* _WHAT YOU HAVE TO DO_
Please find each line below that contains the word "resolution" and copy those lines.

>> begin

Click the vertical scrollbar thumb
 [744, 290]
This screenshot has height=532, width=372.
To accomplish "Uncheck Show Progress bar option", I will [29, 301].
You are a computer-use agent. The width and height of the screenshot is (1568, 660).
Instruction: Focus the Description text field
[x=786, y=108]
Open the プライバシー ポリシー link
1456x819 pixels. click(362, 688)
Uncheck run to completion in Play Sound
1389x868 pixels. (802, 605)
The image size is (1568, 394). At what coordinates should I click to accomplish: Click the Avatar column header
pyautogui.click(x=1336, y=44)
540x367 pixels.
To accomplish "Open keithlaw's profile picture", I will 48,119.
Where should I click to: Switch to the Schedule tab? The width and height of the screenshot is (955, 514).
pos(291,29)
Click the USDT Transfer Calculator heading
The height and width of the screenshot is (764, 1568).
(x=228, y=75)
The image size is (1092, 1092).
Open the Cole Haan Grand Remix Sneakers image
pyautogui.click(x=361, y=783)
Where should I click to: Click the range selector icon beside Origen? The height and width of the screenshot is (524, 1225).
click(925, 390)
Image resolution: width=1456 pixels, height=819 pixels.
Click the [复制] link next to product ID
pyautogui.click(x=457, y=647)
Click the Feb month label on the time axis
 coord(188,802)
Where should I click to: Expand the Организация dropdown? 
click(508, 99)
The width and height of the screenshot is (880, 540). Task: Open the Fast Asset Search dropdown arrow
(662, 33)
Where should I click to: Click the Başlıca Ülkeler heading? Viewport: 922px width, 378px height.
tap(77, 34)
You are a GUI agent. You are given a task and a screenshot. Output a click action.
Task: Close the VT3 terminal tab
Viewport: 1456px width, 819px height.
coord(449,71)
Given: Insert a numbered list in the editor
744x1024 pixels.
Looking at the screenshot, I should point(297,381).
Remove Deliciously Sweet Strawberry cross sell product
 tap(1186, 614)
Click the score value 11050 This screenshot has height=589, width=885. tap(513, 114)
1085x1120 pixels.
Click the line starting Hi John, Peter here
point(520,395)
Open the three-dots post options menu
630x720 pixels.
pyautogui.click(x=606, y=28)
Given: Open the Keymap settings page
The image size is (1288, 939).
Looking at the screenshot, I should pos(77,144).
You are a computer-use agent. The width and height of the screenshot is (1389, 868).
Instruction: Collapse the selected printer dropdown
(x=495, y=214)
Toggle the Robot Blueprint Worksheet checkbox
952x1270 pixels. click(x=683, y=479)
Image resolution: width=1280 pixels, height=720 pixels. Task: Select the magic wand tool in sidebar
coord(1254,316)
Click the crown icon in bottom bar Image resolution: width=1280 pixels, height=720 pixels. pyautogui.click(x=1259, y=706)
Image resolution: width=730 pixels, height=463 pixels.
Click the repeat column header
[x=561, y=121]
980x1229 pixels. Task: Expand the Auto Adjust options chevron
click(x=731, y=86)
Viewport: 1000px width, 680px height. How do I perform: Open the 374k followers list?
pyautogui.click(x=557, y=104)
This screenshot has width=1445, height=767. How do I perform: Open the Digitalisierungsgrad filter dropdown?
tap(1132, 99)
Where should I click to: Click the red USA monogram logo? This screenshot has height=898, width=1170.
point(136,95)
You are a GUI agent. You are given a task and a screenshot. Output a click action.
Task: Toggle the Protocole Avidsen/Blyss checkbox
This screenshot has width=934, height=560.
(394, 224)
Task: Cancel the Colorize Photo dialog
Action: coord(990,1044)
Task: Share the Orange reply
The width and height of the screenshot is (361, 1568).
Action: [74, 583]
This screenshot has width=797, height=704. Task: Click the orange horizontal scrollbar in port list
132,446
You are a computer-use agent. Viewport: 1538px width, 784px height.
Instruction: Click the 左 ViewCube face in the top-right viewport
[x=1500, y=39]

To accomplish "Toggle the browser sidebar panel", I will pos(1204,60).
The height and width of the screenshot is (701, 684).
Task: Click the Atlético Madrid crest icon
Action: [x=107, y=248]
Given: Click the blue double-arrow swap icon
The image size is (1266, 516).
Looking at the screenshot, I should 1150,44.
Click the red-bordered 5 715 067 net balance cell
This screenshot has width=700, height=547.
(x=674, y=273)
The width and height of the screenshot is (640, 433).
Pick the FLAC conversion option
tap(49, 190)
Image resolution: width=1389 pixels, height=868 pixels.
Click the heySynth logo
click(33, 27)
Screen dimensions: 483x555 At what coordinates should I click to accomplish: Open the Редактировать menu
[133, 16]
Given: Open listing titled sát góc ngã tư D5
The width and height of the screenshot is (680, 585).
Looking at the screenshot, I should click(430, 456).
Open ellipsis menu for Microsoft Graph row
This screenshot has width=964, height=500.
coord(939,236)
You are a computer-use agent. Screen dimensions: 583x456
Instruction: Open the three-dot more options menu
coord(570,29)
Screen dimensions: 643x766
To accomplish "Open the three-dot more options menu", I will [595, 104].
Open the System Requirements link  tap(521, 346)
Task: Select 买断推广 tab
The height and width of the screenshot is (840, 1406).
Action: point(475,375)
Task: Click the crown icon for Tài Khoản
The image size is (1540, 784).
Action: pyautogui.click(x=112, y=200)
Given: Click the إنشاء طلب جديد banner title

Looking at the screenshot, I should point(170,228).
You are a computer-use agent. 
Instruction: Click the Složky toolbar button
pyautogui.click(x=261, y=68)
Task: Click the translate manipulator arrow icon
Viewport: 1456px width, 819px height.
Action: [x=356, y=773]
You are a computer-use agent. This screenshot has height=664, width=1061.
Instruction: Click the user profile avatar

>> end

* _FINAL RESULT_
Image resolution: width=1456 pixels, height=819 pixels.
Image resolution: width=1280 pixels, height=720 pixels. Task: Select the magic wand tool in sidebar
Click the crown icon in bottom bar Image resolution: width=1280 pixels, height=720 pixels. pyautogui.click(x=1259, y=706)
Image resolution: width=730 pixels, height=463 pixels.
Image resolution: width=1389 pixels, height=868 pixels.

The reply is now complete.